- Exercise description
Extract each line of the records below that contains the word "computer".

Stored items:
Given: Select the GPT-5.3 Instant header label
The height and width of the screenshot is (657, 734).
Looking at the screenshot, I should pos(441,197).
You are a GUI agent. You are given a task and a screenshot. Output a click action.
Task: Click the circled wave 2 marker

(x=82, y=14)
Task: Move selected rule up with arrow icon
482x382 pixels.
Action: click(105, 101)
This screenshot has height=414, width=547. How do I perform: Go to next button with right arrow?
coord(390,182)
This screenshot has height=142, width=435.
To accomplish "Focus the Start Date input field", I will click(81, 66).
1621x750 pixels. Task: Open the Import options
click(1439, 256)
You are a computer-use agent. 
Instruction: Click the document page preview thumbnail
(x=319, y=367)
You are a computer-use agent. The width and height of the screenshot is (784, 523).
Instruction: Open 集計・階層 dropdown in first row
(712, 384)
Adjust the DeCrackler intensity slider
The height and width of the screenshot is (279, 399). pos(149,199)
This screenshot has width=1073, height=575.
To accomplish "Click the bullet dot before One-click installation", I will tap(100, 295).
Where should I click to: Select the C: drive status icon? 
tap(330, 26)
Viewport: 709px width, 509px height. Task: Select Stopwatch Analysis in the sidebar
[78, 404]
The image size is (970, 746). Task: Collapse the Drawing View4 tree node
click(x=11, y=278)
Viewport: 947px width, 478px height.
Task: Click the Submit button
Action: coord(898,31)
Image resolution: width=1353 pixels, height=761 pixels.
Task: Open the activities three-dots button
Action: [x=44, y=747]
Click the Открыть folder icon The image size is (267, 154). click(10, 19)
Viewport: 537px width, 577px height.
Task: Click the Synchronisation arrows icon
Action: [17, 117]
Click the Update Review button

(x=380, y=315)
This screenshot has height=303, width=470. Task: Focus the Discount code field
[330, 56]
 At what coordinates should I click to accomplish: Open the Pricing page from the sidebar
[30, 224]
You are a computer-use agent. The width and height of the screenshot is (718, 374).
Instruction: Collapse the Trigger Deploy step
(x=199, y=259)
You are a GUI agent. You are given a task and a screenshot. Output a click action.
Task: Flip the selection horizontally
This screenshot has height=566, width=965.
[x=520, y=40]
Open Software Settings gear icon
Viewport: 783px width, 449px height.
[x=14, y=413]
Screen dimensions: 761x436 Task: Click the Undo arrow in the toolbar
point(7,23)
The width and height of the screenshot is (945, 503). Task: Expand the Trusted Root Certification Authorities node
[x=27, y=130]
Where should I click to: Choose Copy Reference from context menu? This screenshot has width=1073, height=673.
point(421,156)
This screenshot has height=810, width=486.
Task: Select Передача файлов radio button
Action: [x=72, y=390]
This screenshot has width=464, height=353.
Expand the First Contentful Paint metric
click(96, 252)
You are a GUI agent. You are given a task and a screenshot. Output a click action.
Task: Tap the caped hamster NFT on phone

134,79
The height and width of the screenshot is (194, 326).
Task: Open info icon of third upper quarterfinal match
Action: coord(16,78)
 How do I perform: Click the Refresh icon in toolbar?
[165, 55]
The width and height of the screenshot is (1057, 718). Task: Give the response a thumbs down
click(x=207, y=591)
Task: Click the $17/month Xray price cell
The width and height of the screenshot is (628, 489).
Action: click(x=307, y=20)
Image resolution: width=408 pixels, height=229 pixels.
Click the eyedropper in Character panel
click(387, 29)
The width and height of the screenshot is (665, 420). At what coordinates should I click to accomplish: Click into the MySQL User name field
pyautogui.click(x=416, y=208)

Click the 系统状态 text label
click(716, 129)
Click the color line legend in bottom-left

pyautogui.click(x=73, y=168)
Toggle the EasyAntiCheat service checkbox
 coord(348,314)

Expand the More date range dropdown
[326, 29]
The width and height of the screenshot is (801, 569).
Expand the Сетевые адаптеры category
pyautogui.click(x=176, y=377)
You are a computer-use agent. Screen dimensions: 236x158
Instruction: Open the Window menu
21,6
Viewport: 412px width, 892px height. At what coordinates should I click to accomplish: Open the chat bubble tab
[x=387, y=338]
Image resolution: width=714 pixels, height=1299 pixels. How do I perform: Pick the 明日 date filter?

- Completed exercise
You are a computer-use agent. 
You are a computer-use agent. The width and height of the screenshot is (784, 523).
You are a computer-use agent. The width and height of the screenshot is (718, 374).
You are a computer-use agent. Screen dimensions: 236x158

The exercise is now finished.